Gepubliceerd op: zondag 19 juni 2022

Delphine Lecompte – Gedicht over afzien als een kwal

 

Ik zit naast een gesluikstorte koelkast zonder vriesvak in de duinen
Ik zie af als een kwal, het begon toen ik vijf was
En in de bus zat met mijn bikkelharde spitsvondige keizerlijke moeder
Een oude vrouw met een versleten bontkraag werd gepest
Door een jonge pas ontslagen scheepshersteller, mijn moeder kwam niet tussenbeide
De oude vrouw begon te huilen, we verlieten de bus
Mijn moeder kocht verrukkelijke servetringen voor zichzelf
En een blind donkerbruin pluchen konijn in Victoriaanse klederdracht voor mij
Ik kon de tranen van de oude vrouw niet uit mijn hoofd zetten, zo begon het lijden.

De oude kruisboogschutter staat op een golfbreker met een dokterstas vol clownsneuzen
De tas stond deze ochtend op zijn drempel
Ik zei: ‘Het is onheilspellend.’
Maar hij haalde zijn schouders op, maakte een pan paddenstoelen met bieslook soldaat
En een koude witte pens die op een roerloze panische halsbandlemming leek
Na zijn walgelijke ontbijt zei de oude kruisboogschutter: ‘Nu neem ik je mee
Naar een badstad, kijk niet zo angstvallig en gekweld naar de dokterstas!’
Een schizofrene alpacafokker streelt mijn haren en daarna zijn eigen haren
Op zijn handrug staan doodvermoeide kompels en windhonden, gevangenistatoeages.

Ik sta recht en geeuw, de oude kruisboogschutter gooit de dokterstas in de zee
De clownsneuzen blijven drijven, ze zullen in de muilen van heilige baarzen
En kinderlijke haaien terechtkomen, de baarzen en haaien zullen stikken
Maar ergens in een ziekenhuis heeft een sukkelachtige ex-kooivechter uit Oostakker
Kinderen met leukemie ooit een zorgeloze middag bezorgd
Met die 67 clownsneuzen en dat is alles wat telt
Ook al deden de meeste kinderen alsof ze plezier beleefden
En de middag kroop tergend traag voorbij en ‘zorgeloos’ is het juiste woord niet.

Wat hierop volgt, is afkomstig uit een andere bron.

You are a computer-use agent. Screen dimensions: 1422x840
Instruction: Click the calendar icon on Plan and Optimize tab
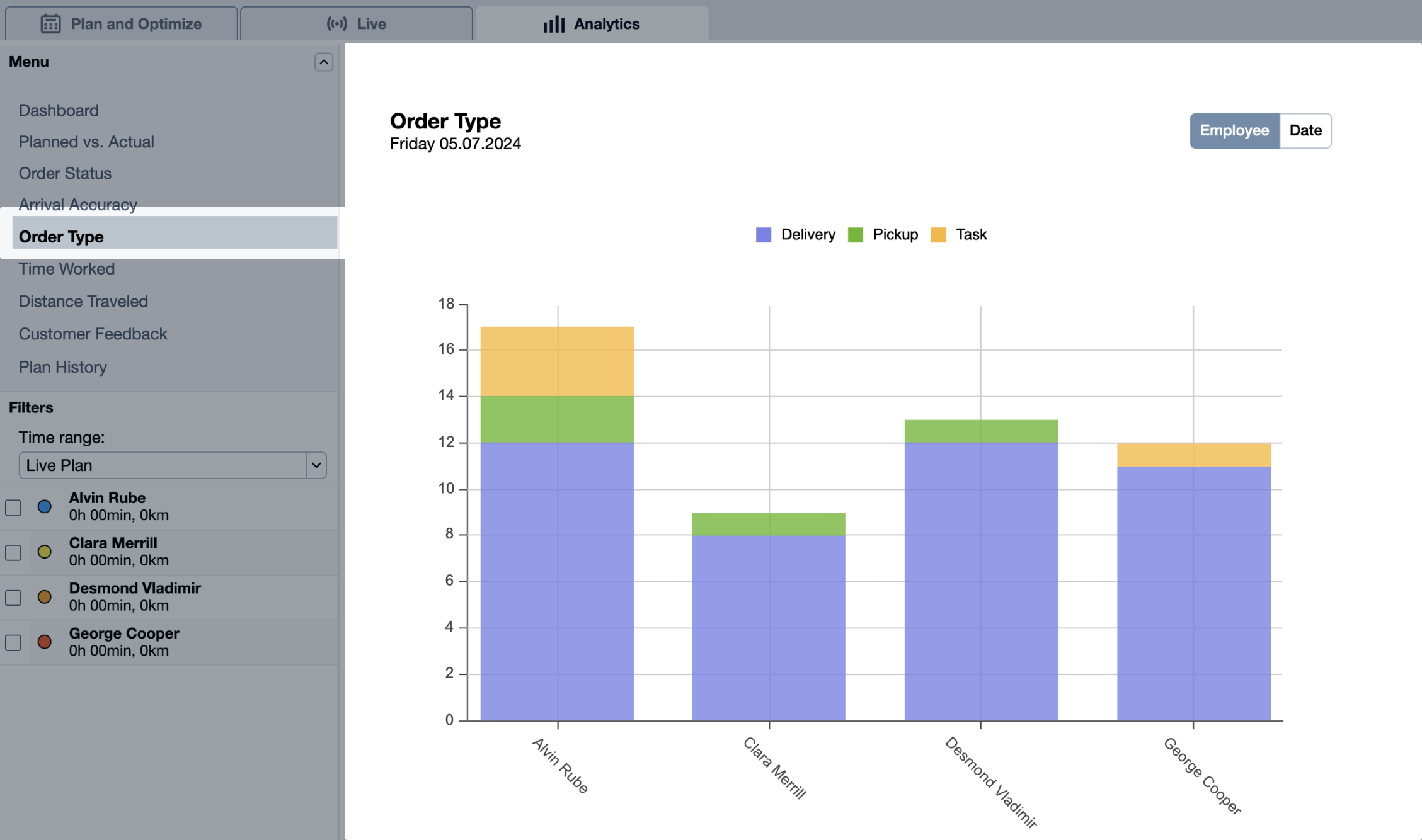coord(51,23)
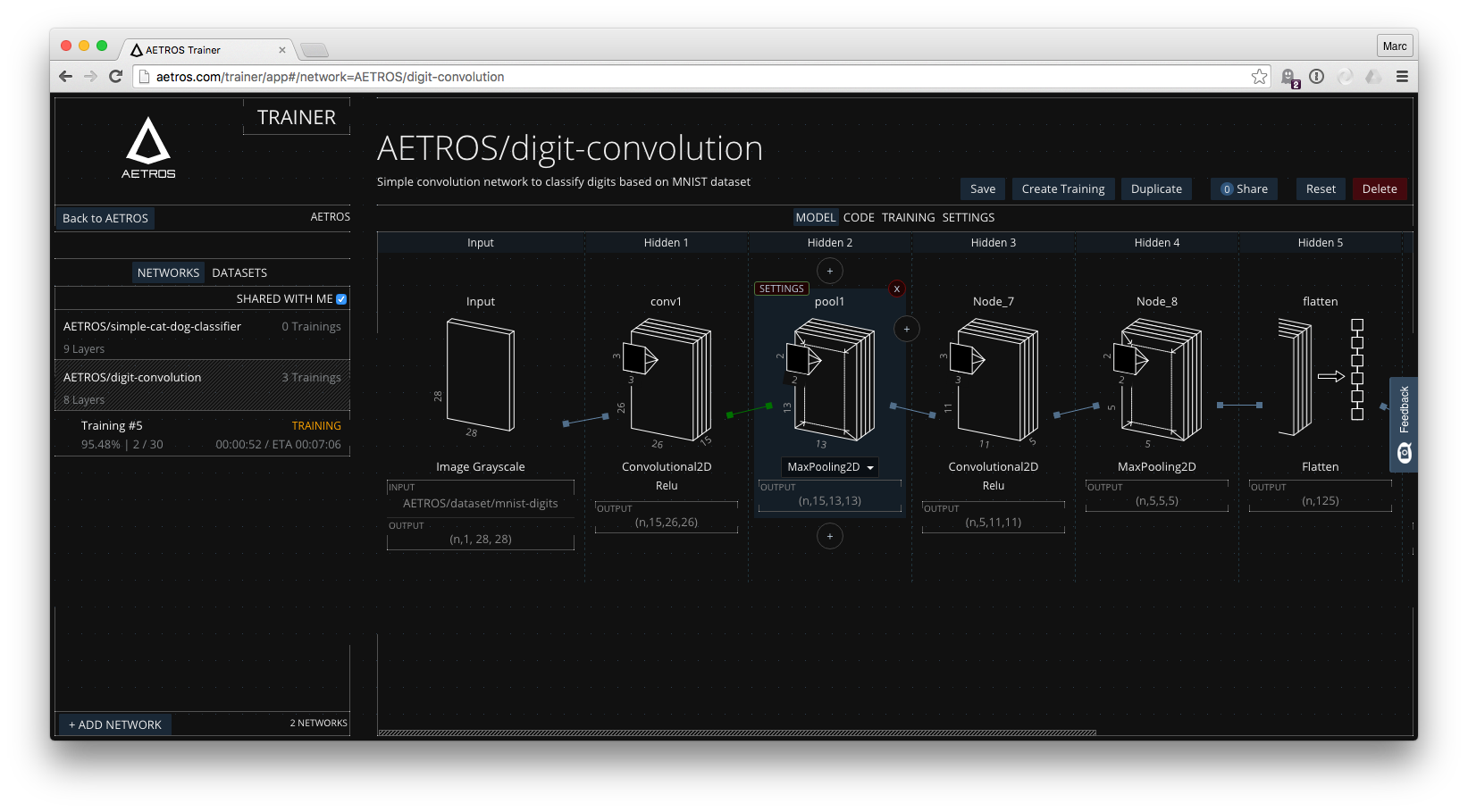Open the 1Password extension icon

pos(1315,77)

We keren terug naar Brugge
In de auto zingt de oude kruisboogschutter een Bretoens liedje
Over een bipolaire visser die spijt heeft dat hij altijd zo ongeduldig was
Met zijn hypochondrische vader zaliger die in een pretpark van een ladder viel
En zijn nek brak, de ladder was geen attractie
De ladder stond daar klaar voor een stugge mecanicien die het vliegend tapijt kwam herstellen
Het pretpark was niet verantwoordelijk, de laatste maaltijd van de vader was een suikerspin
De vader was geen bipolaire visser zoals zijn zoon, de vader was een hypochondrische molenaar.

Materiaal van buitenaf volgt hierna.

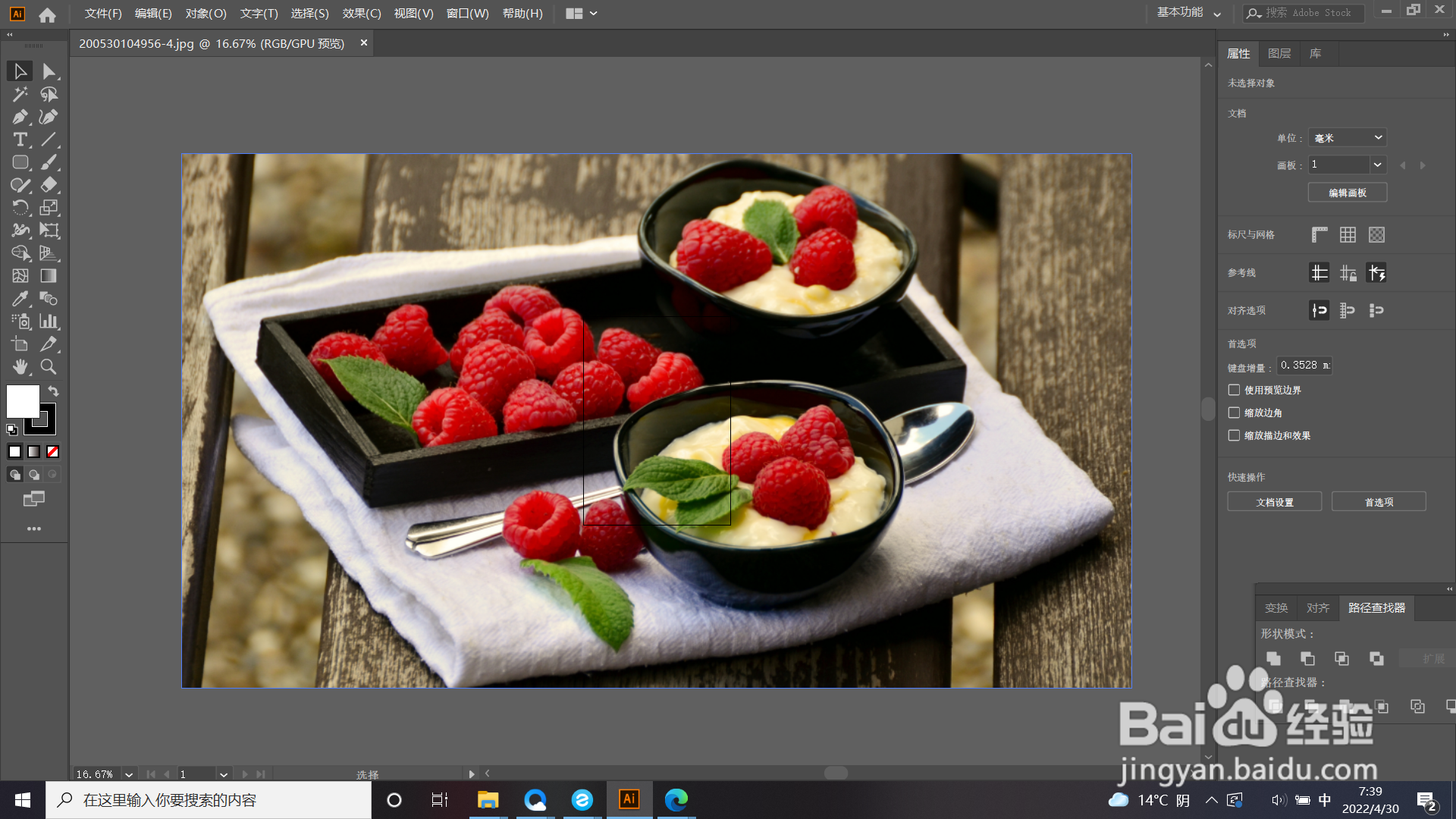Select the Hand tool
The width and height of the screenshot is (1456, 819).
(x=20, y=367)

Ik zie een sereen magnifiek schimmelpaard en een mistroostig frietkraam Leandro genaamd
Ik zwaai naar de joviale Moldavische stukadoor die op zijn wekelijkse portie
Frieten en kippenvleugels en bitterballen wacht
Zijn fastfood is heet, hij kan niet terugzwaaien
Leandro zwaait in zijn plaats
We rijden verder en ik zie opnieuw een schimmelpaard, maar dit exemplaar is onrustig
En chagrijnig, en hij schijt op zijn eigen hoeven, allesbehalve sereen en magnifiek.

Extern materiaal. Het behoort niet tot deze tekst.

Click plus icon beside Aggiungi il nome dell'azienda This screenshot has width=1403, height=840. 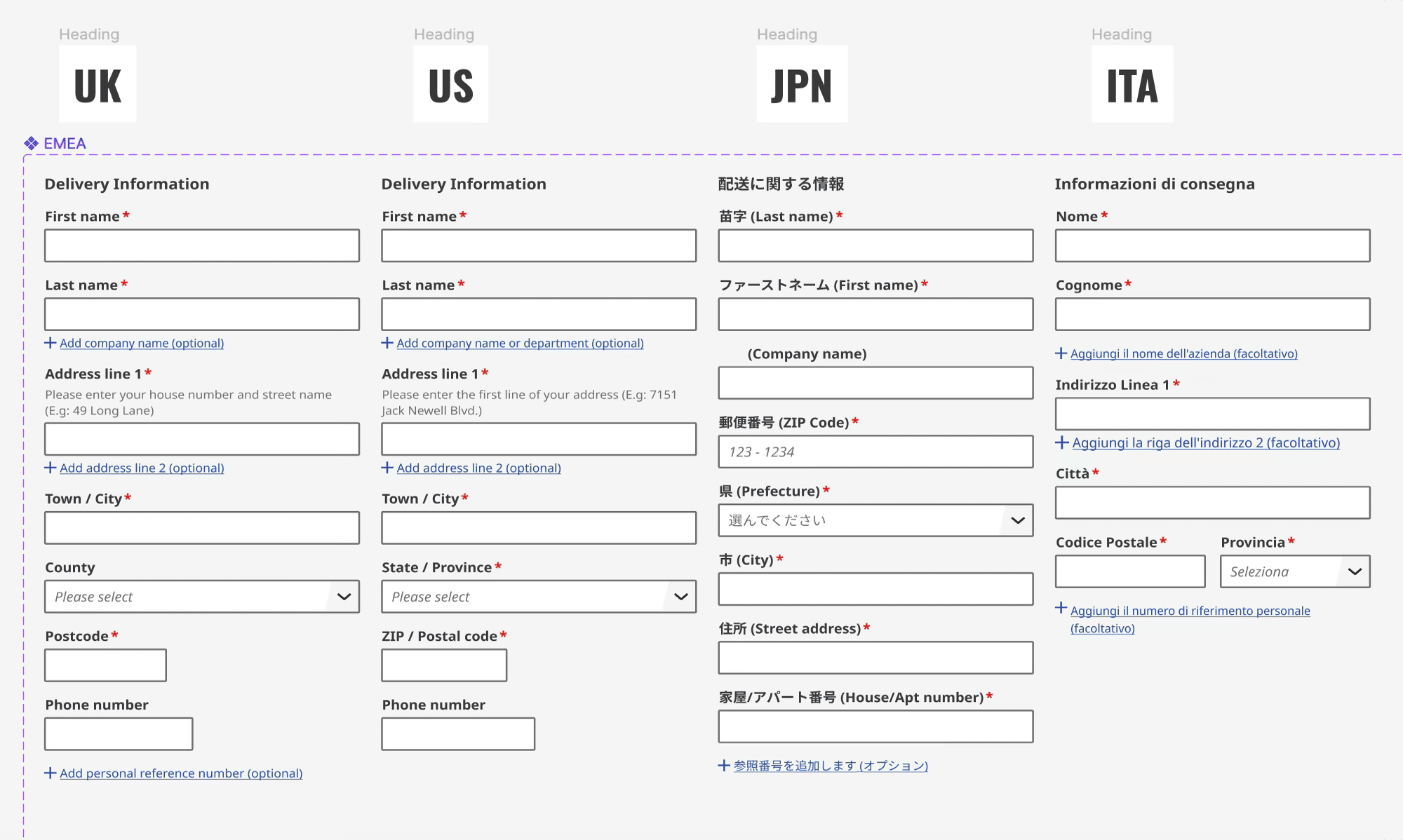point(1061,353)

Dan zijn we terug in Brugge
Ik werd hier niet geboren
Maar ik regelde hier mijn eerste abortus
En ik onderging hier vijf tandextracties, 26 vernederende sollicitatiegesprekken
In 25 surrealistische kiwibedrijven, en een miltverwijdering in een sinistere hertenragoutfabriek
In de keuken van de oude kruisboogschutter was ik mijn vuile handen op gewelddadige wijze
De zon gaat onder en ik zeg luidop: ‘De Z van Zoeloe, de O van ooievaar
En de N van bij nacht en ontij.’

De oude kruisboogschutter lacht ongemakkelijk
Hij ziet er plots schattig en slordig en schuldig en ontwapenend uit, schuldig
Als een achtjarig jongetje dat in de kruidenierswinkel van het dorp
Zijn eerste pakje kauwgom heeft gestolen, maar hij heeft zich vergist
Het is de verkeerde soort, je kan er geen bellen mee blazen
Hij brengt de kauwgom terug en geeft zichzelf een pak slaag in een bunker.